Rob: This is a nightmare unequaled in our lifetime, and many have suffered, including the ultimate fate. Our hope is that we survive, and come out the other side stronger, and more appreciative of what we all have. I was so looking forward to our show at “Rock the Night” as it was the first show we ever played in Spain. However, it will rise again, and we will be there when it does!
Hopefully so, man. There will be more editions of the Frost and Fire fest?
Jarvis: When the inspiration strikes me, then yes, I’m sure there will be. I only do things when I’m inspired and can put my whole heart and effort into it. Otherwise it’s cheap and it feels and looks that way.
We are finishing, thank you for the patience. Favorite album of you career and a moment you have frozen in your mind to never ever forget?

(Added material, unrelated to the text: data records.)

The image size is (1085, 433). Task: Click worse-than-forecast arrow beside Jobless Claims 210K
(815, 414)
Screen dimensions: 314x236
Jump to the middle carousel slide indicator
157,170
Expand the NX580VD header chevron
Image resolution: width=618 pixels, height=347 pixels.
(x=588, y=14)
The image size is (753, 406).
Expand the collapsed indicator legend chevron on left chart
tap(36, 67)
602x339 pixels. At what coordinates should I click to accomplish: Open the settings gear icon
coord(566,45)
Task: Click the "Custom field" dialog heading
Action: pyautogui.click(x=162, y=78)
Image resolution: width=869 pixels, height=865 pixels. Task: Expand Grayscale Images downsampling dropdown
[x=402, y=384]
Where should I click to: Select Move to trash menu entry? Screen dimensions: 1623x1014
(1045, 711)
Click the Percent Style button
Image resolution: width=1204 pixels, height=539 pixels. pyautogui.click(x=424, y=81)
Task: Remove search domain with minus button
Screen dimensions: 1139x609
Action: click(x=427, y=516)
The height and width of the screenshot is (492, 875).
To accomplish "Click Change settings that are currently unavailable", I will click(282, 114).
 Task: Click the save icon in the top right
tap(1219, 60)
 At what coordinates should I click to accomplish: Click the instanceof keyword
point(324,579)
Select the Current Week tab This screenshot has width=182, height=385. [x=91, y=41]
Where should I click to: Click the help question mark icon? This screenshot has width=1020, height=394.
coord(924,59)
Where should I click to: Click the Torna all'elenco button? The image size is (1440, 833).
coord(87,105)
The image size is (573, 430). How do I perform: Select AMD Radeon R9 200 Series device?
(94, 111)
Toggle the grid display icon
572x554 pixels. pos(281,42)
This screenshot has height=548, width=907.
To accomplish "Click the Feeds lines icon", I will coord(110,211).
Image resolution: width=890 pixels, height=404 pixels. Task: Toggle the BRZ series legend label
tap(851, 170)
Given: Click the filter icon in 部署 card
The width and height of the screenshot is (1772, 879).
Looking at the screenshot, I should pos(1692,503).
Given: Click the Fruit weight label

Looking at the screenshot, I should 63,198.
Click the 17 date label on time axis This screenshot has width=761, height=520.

Rob: My favorite album is the one not yet created! When I look back on the recent years, the memories I have, are burned indelibly into my consciousness! They are filled with endless flights to distant destinations, meeting new friends, and playing at venues that once were only a dream back when we started. One moment however is seared into my mind. We played the “Chaos Descends Festival” out in the forest near Crispendorf Germany. The festival is named after one of our songs, and set in a scenic rural location that was surreal. A beautiful yet haunting valley, set between two small mountains with a lonely river snaking between them, and small train circling the area. I remember looking out from behind the drums, while pounding out our song “Chaos Descends”, seeing the trees and stars, and hearing the huddled masses humming out the refrain, louder than our amps. I could feel a direct connection to the earth elementals, and all those fevered souls in attendance, rhythmic swaying in frenzied unison, with the pulsing of the molten metal we were laying out before them! The feeling I experienced was beyond description, and will remain as long as I live!
What better way to finish than with those beatiful words, Rob! Thank you for your time, for all the albums you have created and for being back in the only way possible: up to your legacy. If you wish to add something…
Rob: Alberto, thank you again for your interest in “Cirith Ungol”. I hope that when “Rock the Night” is rescheduled, we will pay our long overdue first visit to Spain. I hope to see you, and all our friends there, and we will share with you all, the power and might of Ungol!